Past strategies of trying to crackdown on asylum seekers by national governments have been a failure and have eroded the political will from reaching a comprehensive EU-wide policy on migrants.

This is especially true when making the distinction between war refugees whose homes have been destroyed and economic migrants who are seeking job opportunities in wealthier nations.

"Refugees are not going to stop coming because of migrant laws or threats of incarceration," Kleist said. "They are coming because they have no other opportunities, they come to survive."

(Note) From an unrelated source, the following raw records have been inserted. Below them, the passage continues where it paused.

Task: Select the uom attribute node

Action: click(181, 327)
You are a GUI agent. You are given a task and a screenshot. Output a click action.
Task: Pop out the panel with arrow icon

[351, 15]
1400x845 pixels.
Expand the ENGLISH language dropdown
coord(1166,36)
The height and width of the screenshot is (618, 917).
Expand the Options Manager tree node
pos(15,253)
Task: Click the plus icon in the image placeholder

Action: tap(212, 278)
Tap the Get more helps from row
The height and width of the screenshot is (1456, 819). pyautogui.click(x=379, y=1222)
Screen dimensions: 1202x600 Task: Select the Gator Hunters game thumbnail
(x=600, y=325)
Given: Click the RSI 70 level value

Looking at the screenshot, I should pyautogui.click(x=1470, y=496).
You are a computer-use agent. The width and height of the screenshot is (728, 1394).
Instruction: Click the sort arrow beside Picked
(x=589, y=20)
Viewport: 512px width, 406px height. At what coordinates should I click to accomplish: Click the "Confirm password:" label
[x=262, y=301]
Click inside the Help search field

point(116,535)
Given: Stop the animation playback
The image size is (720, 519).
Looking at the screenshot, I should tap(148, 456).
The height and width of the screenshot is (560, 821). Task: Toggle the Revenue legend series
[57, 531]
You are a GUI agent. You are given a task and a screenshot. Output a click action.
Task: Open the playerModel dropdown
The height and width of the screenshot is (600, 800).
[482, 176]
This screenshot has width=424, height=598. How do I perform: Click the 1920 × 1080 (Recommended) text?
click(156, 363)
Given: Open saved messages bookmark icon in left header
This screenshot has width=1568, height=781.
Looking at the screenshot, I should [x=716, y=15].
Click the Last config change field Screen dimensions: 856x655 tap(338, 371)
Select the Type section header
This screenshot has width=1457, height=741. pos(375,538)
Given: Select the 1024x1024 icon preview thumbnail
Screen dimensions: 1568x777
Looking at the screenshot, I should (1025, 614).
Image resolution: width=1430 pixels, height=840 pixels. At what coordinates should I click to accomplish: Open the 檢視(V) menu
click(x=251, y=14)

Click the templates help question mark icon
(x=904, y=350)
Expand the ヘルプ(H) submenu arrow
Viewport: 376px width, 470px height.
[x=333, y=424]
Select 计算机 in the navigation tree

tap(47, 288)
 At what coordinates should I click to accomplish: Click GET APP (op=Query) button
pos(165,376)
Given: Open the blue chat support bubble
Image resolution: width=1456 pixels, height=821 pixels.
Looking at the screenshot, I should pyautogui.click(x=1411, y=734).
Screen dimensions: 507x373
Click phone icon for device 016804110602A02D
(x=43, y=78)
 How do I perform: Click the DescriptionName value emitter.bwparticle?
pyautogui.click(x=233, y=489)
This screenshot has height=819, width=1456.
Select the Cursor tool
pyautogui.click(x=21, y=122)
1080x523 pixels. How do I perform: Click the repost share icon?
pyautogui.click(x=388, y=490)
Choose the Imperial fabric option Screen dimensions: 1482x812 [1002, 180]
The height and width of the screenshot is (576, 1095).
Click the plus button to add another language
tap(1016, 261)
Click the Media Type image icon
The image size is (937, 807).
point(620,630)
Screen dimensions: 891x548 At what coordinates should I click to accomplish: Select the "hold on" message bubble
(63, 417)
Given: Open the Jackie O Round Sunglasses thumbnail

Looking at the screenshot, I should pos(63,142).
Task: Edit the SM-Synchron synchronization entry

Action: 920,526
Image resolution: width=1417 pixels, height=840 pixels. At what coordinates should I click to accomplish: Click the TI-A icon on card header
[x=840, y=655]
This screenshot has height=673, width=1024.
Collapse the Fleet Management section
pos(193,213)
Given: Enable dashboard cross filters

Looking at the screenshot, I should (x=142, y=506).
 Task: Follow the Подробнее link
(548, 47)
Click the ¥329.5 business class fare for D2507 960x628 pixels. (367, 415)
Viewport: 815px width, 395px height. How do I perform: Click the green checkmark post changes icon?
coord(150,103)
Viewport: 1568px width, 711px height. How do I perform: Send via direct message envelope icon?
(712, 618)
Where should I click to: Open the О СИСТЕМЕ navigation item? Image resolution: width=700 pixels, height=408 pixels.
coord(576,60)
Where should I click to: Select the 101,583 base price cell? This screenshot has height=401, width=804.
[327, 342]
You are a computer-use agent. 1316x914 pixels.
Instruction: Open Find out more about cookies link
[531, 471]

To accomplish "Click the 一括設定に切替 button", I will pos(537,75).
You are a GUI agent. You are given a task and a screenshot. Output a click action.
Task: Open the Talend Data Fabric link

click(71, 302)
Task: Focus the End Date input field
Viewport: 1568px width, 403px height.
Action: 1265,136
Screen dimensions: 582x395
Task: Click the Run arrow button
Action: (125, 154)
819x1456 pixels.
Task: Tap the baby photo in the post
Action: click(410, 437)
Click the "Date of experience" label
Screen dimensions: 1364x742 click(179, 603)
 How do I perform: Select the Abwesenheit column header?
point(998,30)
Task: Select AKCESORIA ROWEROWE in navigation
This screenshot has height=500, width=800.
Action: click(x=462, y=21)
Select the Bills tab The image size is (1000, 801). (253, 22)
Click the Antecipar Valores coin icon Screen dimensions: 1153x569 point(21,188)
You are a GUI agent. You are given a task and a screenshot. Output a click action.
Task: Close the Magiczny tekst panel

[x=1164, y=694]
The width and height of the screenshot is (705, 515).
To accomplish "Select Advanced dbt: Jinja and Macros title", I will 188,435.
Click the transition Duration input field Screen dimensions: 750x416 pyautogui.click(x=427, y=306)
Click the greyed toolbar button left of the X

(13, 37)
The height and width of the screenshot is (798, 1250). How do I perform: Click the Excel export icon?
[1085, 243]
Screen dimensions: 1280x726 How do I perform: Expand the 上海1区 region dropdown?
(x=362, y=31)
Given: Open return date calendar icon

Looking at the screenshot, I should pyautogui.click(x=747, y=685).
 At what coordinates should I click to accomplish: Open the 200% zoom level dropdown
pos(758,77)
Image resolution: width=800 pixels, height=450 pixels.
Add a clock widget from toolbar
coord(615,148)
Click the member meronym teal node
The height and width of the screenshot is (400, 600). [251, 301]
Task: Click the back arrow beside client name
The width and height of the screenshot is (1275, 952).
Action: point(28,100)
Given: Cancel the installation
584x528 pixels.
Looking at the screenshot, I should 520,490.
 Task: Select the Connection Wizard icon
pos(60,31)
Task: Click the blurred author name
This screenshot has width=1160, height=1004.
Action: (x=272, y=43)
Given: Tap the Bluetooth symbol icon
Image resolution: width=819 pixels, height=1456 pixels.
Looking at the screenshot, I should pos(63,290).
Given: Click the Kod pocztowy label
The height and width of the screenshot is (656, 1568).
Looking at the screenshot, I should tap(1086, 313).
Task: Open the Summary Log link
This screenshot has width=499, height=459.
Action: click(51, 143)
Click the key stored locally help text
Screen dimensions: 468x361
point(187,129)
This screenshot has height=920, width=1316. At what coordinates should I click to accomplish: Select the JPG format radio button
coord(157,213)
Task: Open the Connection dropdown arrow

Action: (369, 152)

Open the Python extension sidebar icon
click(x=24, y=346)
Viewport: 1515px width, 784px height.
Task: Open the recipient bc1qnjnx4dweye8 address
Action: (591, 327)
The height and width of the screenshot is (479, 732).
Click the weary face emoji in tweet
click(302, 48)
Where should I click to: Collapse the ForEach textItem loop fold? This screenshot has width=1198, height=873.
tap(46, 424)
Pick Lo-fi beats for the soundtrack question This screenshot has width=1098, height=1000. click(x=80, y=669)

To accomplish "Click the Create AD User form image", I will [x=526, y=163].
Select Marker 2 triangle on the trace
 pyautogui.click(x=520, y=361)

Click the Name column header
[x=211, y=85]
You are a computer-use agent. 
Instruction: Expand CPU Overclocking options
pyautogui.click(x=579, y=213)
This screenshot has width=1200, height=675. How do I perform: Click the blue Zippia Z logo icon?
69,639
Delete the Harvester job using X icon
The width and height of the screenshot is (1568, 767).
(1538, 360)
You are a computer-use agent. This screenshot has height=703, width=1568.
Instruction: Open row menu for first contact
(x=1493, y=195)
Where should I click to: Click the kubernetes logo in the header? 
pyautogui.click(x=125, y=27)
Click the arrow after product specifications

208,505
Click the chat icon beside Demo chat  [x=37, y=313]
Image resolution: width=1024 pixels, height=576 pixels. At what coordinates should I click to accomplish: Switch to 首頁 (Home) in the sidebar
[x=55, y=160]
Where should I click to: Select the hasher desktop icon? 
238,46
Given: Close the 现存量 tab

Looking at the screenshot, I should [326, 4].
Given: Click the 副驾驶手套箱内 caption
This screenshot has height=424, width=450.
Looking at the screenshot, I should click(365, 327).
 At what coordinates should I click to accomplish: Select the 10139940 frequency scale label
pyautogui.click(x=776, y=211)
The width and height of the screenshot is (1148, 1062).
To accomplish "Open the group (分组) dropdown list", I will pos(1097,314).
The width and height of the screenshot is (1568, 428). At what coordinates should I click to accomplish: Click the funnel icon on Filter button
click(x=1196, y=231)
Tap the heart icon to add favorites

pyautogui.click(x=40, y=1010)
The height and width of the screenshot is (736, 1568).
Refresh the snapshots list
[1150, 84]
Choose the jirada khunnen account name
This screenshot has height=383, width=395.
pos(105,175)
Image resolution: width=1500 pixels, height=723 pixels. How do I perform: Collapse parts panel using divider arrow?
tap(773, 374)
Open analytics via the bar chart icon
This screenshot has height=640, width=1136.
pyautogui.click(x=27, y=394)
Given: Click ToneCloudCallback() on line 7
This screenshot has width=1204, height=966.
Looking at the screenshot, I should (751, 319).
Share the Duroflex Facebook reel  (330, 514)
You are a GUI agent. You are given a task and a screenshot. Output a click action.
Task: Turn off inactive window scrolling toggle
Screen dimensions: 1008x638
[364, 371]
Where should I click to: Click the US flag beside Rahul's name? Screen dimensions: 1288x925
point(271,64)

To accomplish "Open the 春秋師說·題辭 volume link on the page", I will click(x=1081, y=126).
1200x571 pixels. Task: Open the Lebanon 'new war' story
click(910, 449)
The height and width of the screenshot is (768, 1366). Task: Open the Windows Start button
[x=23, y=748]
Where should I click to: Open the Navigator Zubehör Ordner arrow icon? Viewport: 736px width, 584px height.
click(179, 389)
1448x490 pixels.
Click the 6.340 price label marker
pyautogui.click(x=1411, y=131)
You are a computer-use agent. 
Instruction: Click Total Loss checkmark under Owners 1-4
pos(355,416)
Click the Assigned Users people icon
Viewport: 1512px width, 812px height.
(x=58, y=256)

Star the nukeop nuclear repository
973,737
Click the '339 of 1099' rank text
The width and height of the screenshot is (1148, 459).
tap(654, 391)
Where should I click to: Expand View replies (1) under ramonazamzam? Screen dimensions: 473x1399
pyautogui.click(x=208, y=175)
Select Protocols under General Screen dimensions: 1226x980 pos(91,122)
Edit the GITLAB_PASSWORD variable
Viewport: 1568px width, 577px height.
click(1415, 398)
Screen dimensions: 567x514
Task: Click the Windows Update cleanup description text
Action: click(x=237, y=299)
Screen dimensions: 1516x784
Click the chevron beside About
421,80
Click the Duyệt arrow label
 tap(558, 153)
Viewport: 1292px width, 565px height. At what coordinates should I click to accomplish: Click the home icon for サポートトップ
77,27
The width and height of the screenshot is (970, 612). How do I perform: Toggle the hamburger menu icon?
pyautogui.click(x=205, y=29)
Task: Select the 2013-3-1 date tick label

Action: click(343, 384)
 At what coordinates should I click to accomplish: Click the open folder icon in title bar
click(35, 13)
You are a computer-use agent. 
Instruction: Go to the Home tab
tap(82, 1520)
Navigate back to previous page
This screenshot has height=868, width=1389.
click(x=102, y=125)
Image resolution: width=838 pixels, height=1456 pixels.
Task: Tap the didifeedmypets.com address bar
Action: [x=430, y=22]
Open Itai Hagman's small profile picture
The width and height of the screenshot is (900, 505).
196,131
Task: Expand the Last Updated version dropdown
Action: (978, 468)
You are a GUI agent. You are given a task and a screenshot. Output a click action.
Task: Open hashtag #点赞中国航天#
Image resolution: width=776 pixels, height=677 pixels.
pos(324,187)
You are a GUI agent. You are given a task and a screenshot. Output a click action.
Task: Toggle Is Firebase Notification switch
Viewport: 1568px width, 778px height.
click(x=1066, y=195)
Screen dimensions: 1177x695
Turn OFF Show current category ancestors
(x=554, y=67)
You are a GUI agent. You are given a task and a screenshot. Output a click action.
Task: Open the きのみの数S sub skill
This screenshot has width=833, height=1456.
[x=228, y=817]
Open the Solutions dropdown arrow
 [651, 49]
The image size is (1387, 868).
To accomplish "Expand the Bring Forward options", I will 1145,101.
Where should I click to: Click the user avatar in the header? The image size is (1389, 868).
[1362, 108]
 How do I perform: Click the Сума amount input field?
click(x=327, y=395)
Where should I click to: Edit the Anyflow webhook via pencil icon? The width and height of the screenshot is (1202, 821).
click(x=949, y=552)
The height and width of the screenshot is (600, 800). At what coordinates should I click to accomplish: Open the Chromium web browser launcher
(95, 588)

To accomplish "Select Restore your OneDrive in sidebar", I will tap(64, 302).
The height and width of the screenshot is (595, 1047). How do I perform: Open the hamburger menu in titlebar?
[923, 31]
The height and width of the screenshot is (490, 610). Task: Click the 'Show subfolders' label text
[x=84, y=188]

Criminal investigation continues

Meanwhile, police in Hungary say they have arrested four men - three Bulgarians and an Afghan citizen - and had questioned at least 20 people and searched houses to find the ringleaders suspected of organizing the deadly truck transport.

"We expect that that this is the trace that will lead us to the perpetrators," Hans Peter Doskozil, police chief of the Austrian province of Burgenland where the truck was found, told reporters Friday. The Austrian police officer made it clear that the people taken into police custody were not suspected to be the ring leaders of the smuggling operation.

But whether prosecutions are against petty operatives or mafia chieftains, it won't make much difference on a large scale as long as the influx continues and European leaders fail to reach consensus on how to fairly distribute incoming migrants and refugees between member states, Kleist said.

"Smugglers are the result of closed borders," Kleist said. "The only way we can actually guarantee or help to create safety and safe passage for refugees is if we have legal pathways into Europe and within Europe as well, so smugglers can't offer something to asylum seekers and refugees that the EU basically withholds."